Dopo aver verificato l'attendibilita' delle informazioni acquisite
dal sistema web, sara' possibile procedere alla sottoscrizione con
firma digitale del documento da parte del rappresentante legale, del
responsabile del servizio finanziario e dei componenti dell'organo di
revisione economico-finanziaria.
A tal fine, occorre utilizzare la funzione "Certificazione
digitale" per effettuare il download del documento tramite l'apposito
tasto "Scarica Documento"; una volta scaricato il documento, va
apposta la firma di tutti i soggetti sopra indicati utilizzando i kit
di firma in proprio possesso; quindi e' necessario accedere
nuovamente alla funzione "Certificazione digitale" ed effettuare
l'upload del documento firmato tramite l'apposito tasto "Carica
Documento Firmato"; il sistema effettua una serie di controlli sulla
validita' delle firme apposte sul documento tra i quali la data di
scadenza dei certificati dei firmatari, bloccando l'acquisizione in
caso di mancato superamento dei suddetti controlli.
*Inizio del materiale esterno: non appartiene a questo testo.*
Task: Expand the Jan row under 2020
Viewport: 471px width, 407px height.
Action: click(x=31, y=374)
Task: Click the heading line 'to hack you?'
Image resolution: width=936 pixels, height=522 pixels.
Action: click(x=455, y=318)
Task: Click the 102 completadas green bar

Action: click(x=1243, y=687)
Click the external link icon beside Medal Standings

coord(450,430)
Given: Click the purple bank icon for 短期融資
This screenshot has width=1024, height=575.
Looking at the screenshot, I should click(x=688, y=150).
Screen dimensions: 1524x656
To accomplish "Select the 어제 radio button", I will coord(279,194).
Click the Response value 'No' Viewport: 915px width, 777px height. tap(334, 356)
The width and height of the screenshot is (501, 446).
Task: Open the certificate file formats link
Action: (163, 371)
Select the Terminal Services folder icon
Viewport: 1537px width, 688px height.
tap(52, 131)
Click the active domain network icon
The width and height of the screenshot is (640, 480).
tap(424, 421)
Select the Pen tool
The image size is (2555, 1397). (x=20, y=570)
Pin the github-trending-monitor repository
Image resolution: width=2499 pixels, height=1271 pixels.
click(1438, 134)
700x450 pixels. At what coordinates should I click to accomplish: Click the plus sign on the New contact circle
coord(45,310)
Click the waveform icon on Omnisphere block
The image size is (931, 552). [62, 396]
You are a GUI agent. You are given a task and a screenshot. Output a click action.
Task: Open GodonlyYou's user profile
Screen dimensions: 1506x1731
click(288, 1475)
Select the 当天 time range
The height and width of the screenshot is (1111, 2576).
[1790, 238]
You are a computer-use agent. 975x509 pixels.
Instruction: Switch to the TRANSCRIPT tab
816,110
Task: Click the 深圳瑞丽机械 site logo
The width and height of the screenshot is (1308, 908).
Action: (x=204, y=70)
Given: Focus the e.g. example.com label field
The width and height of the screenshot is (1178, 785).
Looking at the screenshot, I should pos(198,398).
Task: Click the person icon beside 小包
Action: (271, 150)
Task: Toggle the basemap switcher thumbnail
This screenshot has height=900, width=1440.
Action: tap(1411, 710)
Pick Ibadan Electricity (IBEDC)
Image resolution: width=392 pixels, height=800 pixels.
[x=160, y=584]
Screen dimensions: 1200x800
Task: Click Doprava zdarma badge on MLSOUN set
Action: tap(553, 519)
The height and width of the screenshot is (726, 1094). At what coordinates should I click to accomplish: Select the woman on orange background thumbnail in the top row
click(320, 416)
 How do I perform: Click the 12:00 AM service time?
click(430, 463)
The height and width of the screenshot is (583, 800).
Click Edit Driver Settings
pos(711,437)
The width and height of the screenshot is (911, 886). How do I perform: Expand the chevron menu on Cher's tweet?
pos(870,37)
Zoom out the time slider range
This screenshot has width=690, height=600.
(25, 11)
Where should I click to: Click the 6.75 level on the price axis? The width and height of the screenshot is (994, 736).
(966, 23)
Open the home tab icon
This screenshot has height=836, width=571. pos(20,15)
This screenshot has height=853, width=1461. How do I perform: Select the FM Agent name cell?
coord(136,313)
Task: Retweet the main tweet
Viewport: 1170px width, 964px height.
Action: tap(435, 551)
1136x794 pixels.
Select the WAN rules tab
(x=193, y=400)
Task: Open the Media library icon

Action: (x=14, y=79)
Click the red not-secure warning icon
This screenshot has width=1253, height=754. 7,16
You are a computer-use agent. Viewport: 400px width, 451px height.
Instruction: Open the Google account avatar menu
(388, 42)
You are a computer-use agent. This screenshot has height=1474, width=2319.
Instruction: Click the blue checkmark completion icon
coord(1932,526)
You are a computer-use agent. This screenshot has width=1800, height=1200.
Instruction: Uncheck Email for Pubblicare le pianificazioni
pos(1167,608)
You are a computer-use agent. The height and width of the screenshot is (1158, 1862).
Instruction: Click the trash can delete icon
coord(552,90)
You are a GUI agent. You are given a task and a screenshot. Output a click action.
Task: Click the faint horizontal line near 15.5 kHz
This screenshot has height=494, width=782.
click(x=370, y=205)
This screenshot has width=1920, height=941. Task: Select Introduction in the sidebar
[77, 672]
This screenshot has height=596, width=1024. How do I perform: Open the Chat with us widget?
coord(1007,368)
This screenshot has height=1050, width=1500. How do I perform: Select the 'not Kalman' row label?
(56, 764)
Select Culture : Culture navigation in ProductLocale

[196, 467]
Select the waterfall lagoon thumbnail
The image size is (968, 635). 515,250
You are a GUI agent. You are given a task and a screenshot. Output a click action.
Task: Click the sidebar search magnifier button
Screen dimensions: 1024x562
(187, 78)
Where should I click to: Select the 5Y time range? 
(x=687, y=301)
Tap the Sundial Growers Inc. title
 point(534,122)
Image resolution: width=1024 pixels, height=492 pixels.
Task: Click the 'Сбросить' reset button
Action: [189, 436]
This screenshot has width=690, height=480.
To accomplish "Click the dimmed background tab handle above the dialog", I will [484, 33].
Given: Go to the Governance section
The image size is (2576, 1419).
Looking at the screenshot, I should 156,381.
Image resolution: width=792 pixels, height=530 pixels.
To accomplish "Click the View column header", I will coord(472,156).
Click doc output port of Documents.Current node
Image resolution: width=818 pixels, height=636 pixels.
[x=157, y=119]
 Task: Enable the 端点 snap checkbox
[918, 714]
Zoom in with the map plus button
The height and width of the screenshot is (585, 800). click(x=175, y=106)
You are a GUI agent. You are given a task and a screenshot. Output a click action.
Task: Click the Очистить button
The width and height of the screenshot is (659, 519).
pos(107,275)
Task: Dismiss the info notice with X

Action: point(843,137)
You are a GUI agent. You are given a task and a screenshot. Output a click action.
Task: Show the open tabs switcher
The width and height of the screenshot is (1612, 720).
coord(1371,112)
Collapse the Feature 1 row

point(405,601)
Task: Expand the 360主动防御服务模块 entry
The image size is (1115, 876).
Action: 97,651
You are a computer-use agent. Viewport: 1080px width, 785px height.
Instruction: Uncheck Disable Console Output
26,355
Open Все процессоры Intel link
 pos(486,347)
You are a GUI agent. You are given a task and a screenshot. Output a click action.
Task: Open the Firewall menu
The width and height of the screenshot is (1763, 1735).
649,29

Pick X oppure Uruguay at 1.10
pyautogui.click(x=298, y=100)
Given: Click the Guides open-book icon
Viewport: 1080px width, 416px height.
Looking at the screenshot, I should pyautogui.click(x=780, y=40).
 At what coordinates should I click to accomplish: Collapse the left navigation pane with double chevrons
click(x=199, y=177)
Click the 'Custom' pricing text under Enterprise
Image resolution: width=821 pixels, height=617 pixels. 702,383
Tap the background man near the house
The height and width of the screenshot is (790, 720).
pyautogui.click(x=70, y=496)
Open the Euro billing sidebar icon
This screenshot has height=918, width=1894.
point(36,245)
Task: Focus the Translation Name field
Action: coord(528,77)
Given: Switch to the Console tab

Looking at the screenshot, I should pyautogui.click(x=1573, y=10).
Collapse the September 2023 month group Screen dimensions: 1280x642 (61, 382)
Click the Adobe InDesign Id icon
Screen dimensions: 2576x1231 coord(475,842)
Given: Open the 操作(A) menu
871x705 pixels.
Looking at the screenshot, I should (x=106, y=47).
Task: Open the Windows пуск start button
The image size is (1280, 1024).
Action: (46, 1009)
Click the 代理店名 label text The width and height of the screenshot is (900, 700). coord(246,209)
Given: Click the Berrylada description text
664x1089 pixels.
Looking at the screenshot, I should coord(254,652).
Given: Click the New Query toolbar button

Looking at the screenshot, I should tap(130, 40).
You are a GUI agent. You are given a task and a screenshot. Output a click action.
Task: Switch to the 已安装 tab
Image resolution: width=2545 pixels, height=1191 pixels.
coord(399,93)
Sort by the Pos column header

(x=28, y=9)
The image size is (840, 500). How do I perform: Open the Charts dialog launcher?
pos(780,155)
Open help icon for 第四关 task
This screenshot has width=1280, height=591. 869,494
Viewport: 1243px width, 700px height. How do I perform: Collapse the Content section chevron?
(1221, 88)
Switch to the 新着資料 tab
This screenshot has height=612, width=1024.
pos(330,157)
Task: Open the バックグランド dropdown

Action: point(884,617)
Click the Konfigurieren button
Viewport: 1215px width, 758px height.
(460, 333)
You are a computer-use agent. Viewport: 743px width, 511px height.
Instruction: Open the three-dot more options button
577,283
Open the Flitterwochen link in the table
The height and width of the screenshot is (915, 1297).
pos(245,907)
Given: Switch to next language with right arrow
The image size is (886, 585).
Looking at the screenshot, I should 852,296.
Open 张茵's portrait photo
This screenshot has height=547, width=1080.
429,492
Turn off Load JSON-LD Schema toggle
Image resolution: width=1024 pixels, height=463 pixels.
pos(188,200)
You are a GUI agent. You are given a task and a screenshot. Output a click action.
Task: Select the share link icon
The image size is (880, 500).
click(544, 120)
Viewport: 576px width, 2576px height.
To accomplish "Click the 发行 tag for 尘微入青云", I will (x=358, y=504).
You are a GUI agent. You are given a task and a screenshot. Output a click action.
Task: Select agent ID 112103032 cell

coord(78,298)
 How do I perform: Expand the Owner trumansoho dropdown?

Si invitano le regioni a controllare, prima di apporre la firma
digitale, che i dati del saldo di bilancio al 31 dicembre 2018,
inseriti ai fini del monitoraggio, siano corretti; in caso contrario,
devono essere rettificati entro la data del 31 marzo 2019 mediante la
funzione "Variazione modello" nell'applicazione web del
"Monitoraggio".
Infine, occorre inviare il documento tramite l'apposito tasto di
"Invio Documento" presente nella funzione. A questo punto il sistema
web rilascera' una ricevuta utile ai fini della verifica del rispetto
del termine di invio.
Informazioni dettagliate riguardo alla procedura e ai controlli
preventivi effettuati sono consultabili sul Manuale Utente
dell'applicativo disponibile sul sistema web
http://pareggiobilancio.mef.gov.it.
Quesiti di natura tecnica ed informatica potranno essere posti
all'indirizzo di posta elettronica "assistenza.cp@mef.gov.it".
Infine, si segnala che i dati indicati nella certificazione devono
essere conformi ai dati contabili risultanti dal rendiconto di
gestione dell'anno di riferimento. Ne consegue che, qualora l'ente,
approvando il rendiconto di gestione, modifichi i dati gia' trasmessi
con la certificazione mediante il sistema web di questa Ragioneria
generale dello Stato, ai sensi di quanto previsto dall'articolo 1,
comma 473, della legge n. 232 del 2016 e' tenuto a rettificare, entro
sessanta giorni dal termine stabilito per l'approvazione del
rendiconto di gestione, ma non oltre il 30 settembre 2019 i dati del
monitoraggio del 2018 presenti nel sistema web e ad inviare la nuova
certificazione con le modalita' sopra richiamate.
Non possono essere inviati prospetti di certificazioni diversi da
quelli prodotti dal sistema web. Le documentazioni non prodotte dal
sistema web non saranno ritenute valide ai fini della attestazione
del rispetto del pareggio di bilancio.